» **ASSIGNMENT 1**
According to the article on Claudio Abbado's death, in what year did he debut at La Scala?
» **ASSIGNMENT 2**
From the article on Claudio Abbado's death, print word for word the passage that opens with the words containing "Abbado, whose career" and closes with "1968 to 1986.".

** TEXT UNDER STUDY follows **

Italian Maestro Claudio Abbado Dies at 80
Italian maestro Claudio Abbado, one of the world's most celebrated conductors, has died in Bologna aged 80.
Abbado, whose career comprised La Scala in Milan, the Berlin Philarmonic and Vienna State Opera, had been ill for several years. Mild and gentle-mannered, he was far from the stereotype of tyrannical conductors.
"This is such a painful moment. I can't speak," said a tearful Attilia Giuliani, head of the Abbadiani fan club in Milan.
Born in Milan in 1933 and the son of a fiddler teacher, Abbado studied piano, composition and conducting at the Conservatory.
He debuted at La Scala in 1960, after winning the prestigious Koussevitsky prize in Massachusetts.
In 1963 he was invited by another celebrated conductor, Herbert Von Karajan, to lead the Wiener Philharmoniker at the Salzburg festival. He served as musical director of La Scala from 1968 to 1986.
Abbado was also principal conductor of the London Symphony Orchestra from 1979 to 1986. During that period, Abbado performed a range of Romantic pieces, particularly the work of Gustav Mahler – his favourite composer.
Last year, he was appointed to the Italian Senate as Senator for Life by president Giorgio Napolitano.
In his latest years, Abbado founded his own orchestra in Lucerne, Switzerland and spent more time training young musicians and founding youth orchestras in Europe.
A devout leftist and European, Abbado had suffered health problems for many years. He resigned in 1991 from his Vienna Opera post for unspecified health reasons and underwent stomach cancer surgery in 2000.
Illness also obliged La Scala to cancel two highly-expected concerts in 2010, which would have marked Abbado's return to the Milan opera hosue for the first time in 25 years.

** End of TEXT UNDER STUDY **
** INFORMATION SHOWN follows **

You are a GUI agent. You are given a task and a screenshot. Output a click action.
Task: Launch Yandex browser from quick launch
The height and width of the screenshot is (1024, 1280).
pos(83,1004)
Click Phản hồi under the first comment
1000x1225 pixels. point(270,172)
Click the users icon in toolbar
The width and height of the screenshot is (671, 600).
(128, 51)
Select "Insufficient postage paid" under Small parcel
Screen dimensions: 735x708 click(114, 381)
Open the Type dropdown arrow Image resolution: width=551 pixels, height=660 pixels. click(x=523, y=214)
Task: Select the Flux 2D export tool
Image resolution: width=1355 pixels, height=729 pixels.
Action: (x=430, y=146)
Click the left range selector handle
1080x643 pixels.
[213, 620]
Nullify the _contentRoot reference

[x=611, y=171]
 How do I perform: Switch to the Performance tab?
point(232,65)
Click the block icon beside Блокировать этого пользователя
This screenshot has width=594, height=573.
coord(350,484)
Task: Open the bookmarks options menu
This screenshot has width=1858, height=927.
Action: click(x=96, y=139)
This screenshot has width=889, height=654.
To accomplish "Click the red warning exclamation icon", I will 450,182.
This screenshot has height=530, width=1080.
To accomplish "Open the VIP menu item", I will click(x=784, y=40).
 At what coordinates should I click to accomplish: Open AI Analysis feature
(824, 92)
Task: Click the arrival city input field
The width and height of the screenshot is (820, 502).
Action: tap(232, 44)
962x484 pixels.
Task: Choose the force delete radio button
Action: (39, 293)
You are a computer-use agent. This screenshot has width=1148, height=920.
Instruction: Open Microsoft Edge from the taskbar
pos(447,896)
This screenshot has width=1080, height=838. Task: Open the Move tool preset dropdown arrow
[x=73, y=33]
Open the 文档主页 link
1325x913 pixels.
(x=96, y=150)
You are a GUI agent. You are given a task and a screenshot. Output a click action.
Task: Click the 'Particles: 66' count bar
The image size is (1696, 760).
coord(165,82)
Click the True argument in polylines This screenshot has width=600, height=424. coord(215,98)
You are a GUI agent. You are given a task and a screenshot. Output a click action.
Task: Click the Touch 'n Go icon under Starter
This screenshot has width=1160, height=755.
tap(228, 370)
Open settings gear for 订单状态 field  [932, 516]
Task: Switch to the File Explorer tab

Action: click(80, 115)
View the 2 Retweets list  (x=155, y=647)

** End of INFORMATION SHOWN **

» **RESPONSE AREA 1**
1960

» **RESPONSE AREA 2**
Abbado, whose career comprised La Scala in Milan, the Berlin Philarmonic and Vienna State Opera, had been ill for several years. Mild and gentle-mannered, he was far from the stereotype of tyrannical conductors.
"This is such a painful moment. I can't speak," said a tearful Attilia Giuliani, head of the Abbadiani fan club in Milan.
Born in Milan in 1933 and the son of a fiddler teacher, Abbado studied piano, composition and conducting at the Conservatory.
He debuted at La Scala in 1960, after winning the prestigious Koussevitsky prize in Massachusetts.
In 1963 he was invited by another celebrated conductor, Herbert Von Karajan, to lead the Wiener Philharmoniker at the Salzburg festival. He served as musical director of La Scala from 1968 to 1986.